Dans le même temps, le lecteur voit bien que les dessins comportent un niveau d’informations qui relève du regard d’adulte. Sous l’apparence enfantine donnée par dessins aux crayons de couleurs, se trouvent un niveau d’informations visuelles bien supérieur au regard d’un enfant. Dans cette première page, un individu joue de l’accordéon, certes aux couleurs pastel, mais comportant bien toutes les parties attendues comme le soufflet, les touches de part et d’autre. Dans la deuxième page, le train ressemble à un jouet, mais dans le même temps l’uniforme des soldats est conforme à la véracité historique, la perspective du stade présente un aspect discrètement gauchi, tout en préservant la perspective et les dimensions. Tout du long, les dessins construisent une reconstitution historique solide et fiable : les vêtements d’époque, les accessoires du quotidien, les appareils ménagers de ces années-là comme les postes de télévision ou les téléphones à cadran en bakélite, etc. Les postures et les mines des individus apparaissent faussement naïfs, avec une grande justesse dans l’expression corporelle, et dans les gestes de tous les jours, aussi bien les jeux d’enfants que les gestes plus mesurés des adultes, voire les comportements emprunts de défiance pour parer au risque de la délation par des citoyens intéressés.
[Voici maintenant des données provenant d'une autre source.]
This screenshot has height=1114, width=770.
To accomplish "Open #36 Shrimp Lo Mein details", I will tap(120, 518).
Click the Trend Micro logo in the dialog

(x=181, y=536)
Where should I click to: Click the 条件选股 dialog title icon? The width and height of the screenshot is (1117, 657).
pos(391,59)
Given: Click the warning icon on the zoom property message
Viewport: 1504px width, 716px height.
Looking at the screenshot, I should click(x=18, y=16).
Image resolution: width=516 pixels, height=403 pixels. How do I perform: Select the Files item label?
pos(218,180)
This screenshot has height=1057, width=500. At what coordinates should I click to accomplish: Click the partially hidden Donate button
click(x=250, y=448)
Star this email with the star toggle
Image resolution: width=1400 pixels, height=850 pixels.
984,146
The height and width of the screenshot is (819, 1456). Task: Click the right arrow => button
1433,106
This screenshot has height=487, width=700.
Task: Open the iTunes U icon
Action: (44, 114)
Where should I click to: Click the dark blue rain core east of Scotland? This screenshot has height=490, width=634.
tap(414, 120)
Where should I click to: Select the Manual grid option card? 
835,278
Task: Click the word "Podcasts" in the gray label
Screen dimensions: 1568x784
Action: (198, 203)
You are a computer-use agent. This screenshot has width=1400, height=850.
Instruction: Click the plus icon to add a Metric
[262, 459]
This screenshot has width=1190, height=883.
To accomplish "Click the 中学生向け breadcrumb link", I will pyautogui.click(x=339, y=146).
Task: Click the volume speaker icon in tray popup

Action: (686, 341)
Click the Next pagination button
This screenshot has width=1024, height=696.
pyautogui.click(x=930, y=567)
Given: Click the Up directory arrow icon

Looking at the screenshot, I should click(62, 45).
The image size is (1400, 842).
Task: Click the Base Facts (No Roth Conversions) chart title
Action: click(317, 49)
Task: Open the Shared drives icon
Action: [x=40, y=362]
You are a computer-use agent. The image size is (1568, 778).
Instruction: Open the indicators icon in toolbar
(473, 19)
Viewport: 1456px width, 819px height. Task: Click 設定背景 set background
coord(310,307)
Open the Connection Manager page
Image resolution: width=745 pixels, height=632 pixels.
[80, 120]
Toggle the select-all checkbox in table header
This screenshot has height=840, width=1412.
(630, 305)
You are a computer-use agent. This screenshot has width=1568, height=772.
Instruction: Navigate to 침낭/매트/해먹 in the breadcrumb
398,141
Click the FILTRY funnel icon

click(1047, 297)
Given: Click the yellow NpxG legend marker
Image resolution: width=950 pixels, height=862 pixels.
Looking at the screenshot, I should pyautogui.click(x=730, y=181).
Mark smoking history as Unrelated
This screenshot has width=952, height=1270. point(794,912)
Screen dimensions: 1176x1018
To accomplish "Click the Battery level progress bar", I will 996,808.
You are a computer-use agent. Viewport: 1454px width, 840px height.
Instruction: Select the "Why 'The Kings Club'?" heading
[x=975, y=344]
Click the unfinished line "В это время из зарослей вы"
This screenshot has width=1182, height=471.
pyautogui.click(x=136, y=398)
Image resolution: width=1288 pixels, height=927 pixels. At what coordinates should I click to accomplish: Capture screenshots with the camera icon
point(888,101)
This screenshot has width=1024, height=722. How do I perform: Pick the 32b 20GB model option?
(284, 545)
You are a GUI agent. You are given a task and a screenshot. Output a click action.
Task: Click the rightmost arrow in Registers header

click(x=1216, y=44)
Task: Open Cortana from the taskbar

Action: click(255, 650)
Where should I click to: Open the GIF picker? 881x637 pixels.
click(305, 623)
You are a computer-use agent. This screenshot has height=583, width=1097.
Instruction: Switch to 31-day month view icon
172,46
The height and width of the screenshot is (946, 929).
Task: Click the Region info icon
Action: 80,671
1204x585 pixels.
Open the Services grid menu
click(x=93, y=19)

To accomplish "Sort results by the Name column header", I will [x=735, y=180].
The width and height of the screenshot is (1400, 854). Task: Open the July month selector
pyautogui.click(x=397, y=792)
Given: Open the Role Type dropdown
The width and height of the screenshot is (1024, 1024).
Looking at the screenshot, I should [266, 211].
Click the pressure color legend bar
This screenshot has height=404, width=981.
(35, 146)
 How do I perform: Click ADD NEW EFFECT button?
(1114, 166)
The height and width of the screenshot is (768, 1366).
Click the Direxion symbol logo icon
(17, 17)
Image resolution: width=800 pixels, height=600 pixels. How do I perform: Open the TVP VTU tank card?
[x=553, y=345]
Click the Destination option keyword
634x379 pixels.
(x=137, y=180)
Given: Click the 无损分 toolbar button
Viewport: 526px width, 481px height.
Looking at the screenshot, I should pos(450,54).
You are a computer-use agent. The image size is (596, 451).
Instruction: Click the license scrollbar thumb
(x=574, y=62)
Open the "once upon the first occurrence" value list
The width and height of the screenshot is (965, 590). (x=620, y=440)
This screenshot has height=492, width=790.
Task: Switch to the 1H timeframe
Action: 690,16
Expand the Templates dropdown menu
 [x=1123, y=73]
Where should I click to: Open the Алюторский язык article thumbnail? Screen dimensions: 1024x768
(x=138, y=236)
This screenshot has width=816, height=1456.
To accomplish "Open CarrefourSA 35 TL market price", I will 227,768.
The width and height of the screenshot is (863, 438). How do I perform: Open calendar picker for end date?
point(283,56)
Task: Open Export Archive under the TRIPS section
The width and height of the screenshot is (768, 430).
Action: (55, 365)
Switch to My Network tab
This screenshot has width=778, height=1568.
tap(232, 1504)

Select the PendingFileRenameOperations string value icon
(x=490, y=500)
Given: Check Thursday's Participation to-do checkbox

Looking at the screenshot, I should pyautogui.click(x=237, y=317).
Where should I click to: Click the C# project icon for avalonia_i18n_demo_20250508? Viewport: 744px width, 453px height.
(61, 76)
La réception de cette bande dessinée au ton si particulier va dépendre du parcours de vie du lecteur et de son âge. Il peut venir pétri d’a priori et de certitudes sur le régime communiste. Ce qu’il sait déjà lui saute aux yeux : le faible niveau de niveau des citoyens, les queues interminables devant des magasins où le rationnement et la pénurie règnent en maître. Des personnes exerçant un métier sans aucune motivation, un marché noir généralisé et pour tout, une élite qui ne manque de rien attestant d’une corruption systémique, un état totalitaire qui a la déportation facile pour les opposants et les rebelles. Voire s’il a été témoin de ces années au travers des médias, il retrouve tout ce qui était pointé du doigt : des queues interminables, à la délation. S’il est plus jeune, il est possible qu’il éprouve quelques difficultés à croire certaines situations, ou même le mode de fonctionnement d’un pays sous domination soviétique. Déporté en Sibérie pour avoir collé des affiches de protestation en Lituanie, vraiment ?


Le lecteur peut également être pris au dépourvu par l’évocation de ce monde passé, au travers des yeux et des ressentis d’une fillette, qui n’a pas l’air de vivre ça mal. Il lui faut un petit temps de recul pour accepter certaines des choses auxquelles il assiste : le partage de chewing-gum qui passe de la bouche d’un enfant à un autre, jusqu’à une dizaine. Le festin de dégustation de pâté, de ce qu’il identifie immédiatement comme étant une boîte de nourriture pour chat, ne pas savoir qu’il faut enlever la peau d’une banane avant de la manger. Ce n’est plus la Lituanie communiste, c’est tout juste le moyen-âge ! Comment la propagande pouvait-elle avoir une telle force de conviction ? Il arrive alors aux cinq pages dessinées de postface, où GiedRé explicite la manière dont elle a procédé : Pour écrire cette BD, elle a beaucoup fait appel à sa mère pour qu’elle lui raconte, et à l’écouter parler, tout était horrible et affreux. D’un autre côté, l’autrice a vécu ces moments comme une petite fille, et elle a passé une enfance qu’elle juge heureuse. La narration qu’elle en fait ne nie pas les exactions et la répression, mais, elle, ça ne l’a jamais rendue triste de partager son chewing-gum.


Impossible de ne pas partir avec des a priori divers et variés pour la lecture : entre ce que le lecteur connaît des chansons de l’autrice, ce qu’il sait de la domination de l’URSS sur les pays satellites, ou ce que l’image édulcorée de la couverture lui évoque. Il se retrouve surpris par l’évocation positive tout en étant honnête d’une enfance en Lituanie juste avant qu’elle ne recouvre son indépendance, totalement sous le charme de la narration à l’apparence enfantine, à la consistance et au sérieux adulte. Une enfance heureuse dans un pays sous un joug totalitaire.